273 resultados para Toba language (Indian)
Resumo:
In this study we analyzed climate and crop yields data from Indian cardamom hills for the period 1978-2007 to investigate whether there were significant changes in weather elements, and if such changes have had significant impact on the production of spices and plantation crops. Spatial and temporal variations in air temperatures (maximum and minimum), rainfall and relative humidity are evident across stations. The mean air temperature increased significantly during the last 30 years; the greatest increase and the largest significant upward trend was observed in the daily temperature. The highest increase in minimum temperature was registered for June (0.37A degrees C/18 years) at the Myladumpara station.

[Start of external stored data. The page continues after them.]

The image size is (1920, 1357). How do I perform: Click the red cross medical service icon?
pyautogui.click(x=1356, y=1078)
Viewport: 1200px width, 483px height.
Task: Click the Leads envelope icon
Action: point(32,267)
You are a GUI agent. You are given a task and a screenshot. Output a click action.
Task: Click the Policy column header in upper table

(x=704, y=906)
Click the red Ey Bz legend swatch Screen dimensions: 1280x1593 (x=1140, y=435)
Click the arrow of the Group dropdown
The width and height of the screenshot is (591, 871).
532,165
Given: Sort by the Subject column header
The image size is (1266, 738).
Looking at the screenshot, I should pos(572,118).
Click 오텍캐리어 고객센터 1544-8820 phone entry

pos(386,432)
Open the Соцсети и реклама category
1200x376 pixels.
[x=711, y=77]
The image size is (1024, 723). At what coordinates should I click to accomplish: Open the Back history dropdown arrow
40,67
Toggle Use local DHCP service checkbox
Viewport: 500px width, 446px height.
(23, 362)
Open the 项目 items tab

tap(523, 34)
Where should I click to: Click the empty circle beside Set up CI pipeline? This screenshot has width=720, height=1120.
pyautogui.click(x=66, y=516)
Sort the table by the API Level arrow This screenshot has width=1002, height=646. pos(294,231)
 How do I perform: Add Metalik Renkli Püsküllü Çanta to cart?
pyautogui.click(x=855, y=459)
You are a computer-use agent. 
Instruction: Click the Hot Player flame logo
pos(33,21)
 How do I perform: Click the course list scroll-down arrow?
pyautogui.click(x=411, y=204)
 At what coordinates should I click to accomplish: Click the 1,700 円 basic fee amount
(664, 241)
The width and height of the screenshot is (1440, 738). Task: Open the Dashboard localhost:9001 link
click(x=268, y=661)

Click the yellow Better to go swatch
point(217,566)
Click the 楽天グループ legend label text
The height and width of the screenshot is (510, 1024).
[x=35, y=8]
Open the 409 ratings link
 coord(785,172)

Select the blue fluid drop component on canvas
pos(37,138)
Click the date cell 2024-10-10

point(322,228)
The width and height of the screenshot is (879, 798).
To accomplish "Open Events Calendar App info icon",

December and January showed greater warming across the stations. Rainfall during the main monsoon months (June-September) showed a downward trend. Relative humidity showed increasing and decreasing trends, respectively, at the cardamom and tea growing tracts. The warming trend coupled with frequent wet and dry spells during the summer is likely to have a favorable effect on insect pests and disease causing organisms thereby pesticide consumption can go up both during excess rainfall and drought years. The incidence of many minor pest insects and disease pathogens has increased in the recent years of our study along with warming. Significant and slight increases in the yield of small cardamom (Elettaria cardamomum M.) and coffee (Coffea arabica), respectively, were noticed in the recent years.; however the improvement of yield in tea (Thea sinensis) and black pepper (Piper nigrum L.) has not been seen in our analysis.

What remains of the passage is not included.